Un gouvernement ne peut avoir trop de cette sorte d’activité qui n’arrête pas, mais qui aide et qui stimule les exertions et le développement individuel. Où commence le mal, c’est lorsqu’au lieu d’éveiller l’activité et les forces des individus et des êtres collectifs, le gouvernement substitue sa propre activité à la leur ; lorsqu’au lieu de les instruire, de les conseiller, et a l’occasion de les dénoncer aux tribunaux, il les soumet, les enchaîne au travail ou leur commande de s’effacer et fait leur besogne à leur place. La valeur d’un État à la longue, c’est la valeur des individus qui le composent ; et un État qui préfère à l’expansion et à l’élévation intellectuelle des individus un semblant d’habileté administrative dans le détail des affaires ; un État qui rapetisse les hommes, afin qu’ils puissent être entre ses mains les instruments dociles de ses projets (même bienfaisants), s’apercevra qu’on ne peut faire de grandes choses avec de petits hommes, et que la perfection de mécanisme à laquelle il a tout sacrifié finira par ne lui servir de rien, faute du pouvoir vital qu’il lui a plu de proscrire pour faciliter le jeu de la machine.

FIN.
  1. De la sphère et des devoirs du Gouvernement, par le baron Guillaume de Humboldt, pages 11 et 13.
  2. Essais de Sterling.
  3. Il y a quelque chose de méprisable et d’effrayant dans le genre de témoignage sur lequel on peut de nos jours déclarer judiciairement une personne incapable de conduire ses affaires, et après sa mort tenir pour non-avenue la disposition qu’elle a faite de ses biens, si l’on y trouve de quoi payer les frais du procès qui sont pris sur les biens eux-mêmes. Tous les petits détails de sa vie quotidienne sont fouillés, et ce que les plus pauvres esprits parmi les pauvres, y découvrent avec leurs facultés perceptives et descriptives, qui n’est pas absolument un lieu commun, est traduit devant le jury comme une preuve de folie, et souvent avec succès. Les jurés étant à peine moins ignorants que les témoins, tandis que les juges ne sachant rien de la nature et de la vie humaine, ce qu’on voit chaque jour avec étonnement chez le légiste anglais, contribuent souvent à les induire en erreur.
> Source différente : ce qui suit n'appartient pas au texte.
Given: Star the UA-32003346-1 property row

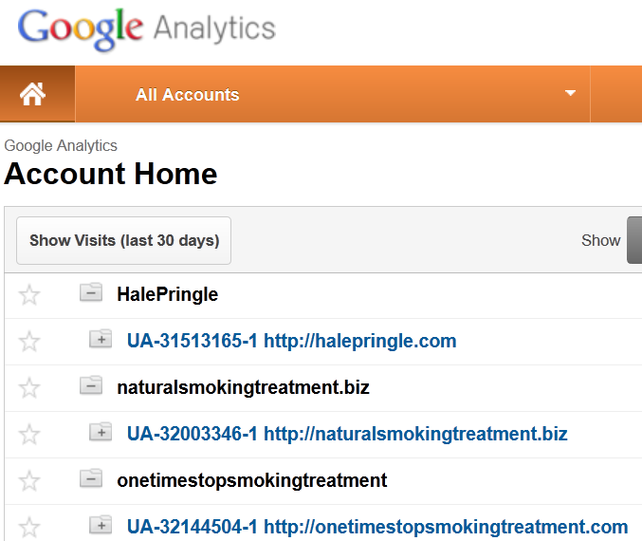Looking at the screenshot, I should [x=29, y=435].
Ces procès valent des volumes, comme indice du sentiment et de l’opinion vulgaire par rapport à la liberté humaine. Loin d’attribuer aucune valeur à l’individualité, loin de respecter les droits de tout individu à agir dans les choses indifférentes, comme son jugement et ses inclinations l’y portent, les juges et les jurés ne peuvent même concevoir qu’une personne saine d’esprit puisse désirer une telle liberté. Autrefois quand on proposait de brûler des athées, des gens charitables suggéraient volontiers qu’il vaudrait mieux les mettre dans une maison de fous. Il n’y aurait rien d’étonnant aujourd’hui a ce que pareille chose se fît, ceux qui l’auraient faite s’applaudissant d’avoir adopté une manière si humaine et si chrétienne de traiter ces infortunés au lieu de les persécuter pour cause religieuse, non sans une satisfaction secrète de leur avoir fait un sort selon leurs mérites.
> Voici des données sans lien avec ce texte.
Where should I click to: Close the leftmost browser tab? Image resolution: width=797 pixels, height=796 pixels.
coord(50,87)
  4. Le cas des Parsees de Bombay est un curieux exemple de ce fait. Quand cette tribu industrieuse et entreprenante (qui descendait des Persans, adorateurs du feu), abandonnant sa patrie devant les califes, arriva dans l’ouest de l’Inde, elle y fut tolérée par les souverains Hindous à condition de ne pas manger de bœuf. Quand plus tard ces contrées tombèrent sous la domination des conquérants mahométans, les Parsees obtinrent la continuation de cette tolérance, à condition de s’abstenir de porc. Ce qui ne fut d’abord que soumission devint une seconde nature, et les Parsees s’abstiennent encore aujourd’hui et de bœuf et de porc. Quoique leur religion ne l’exige pas, la double abstinence a eu le temps de devenir une coutume pour leur tribu, et la coutume dans l’Orient est une religion.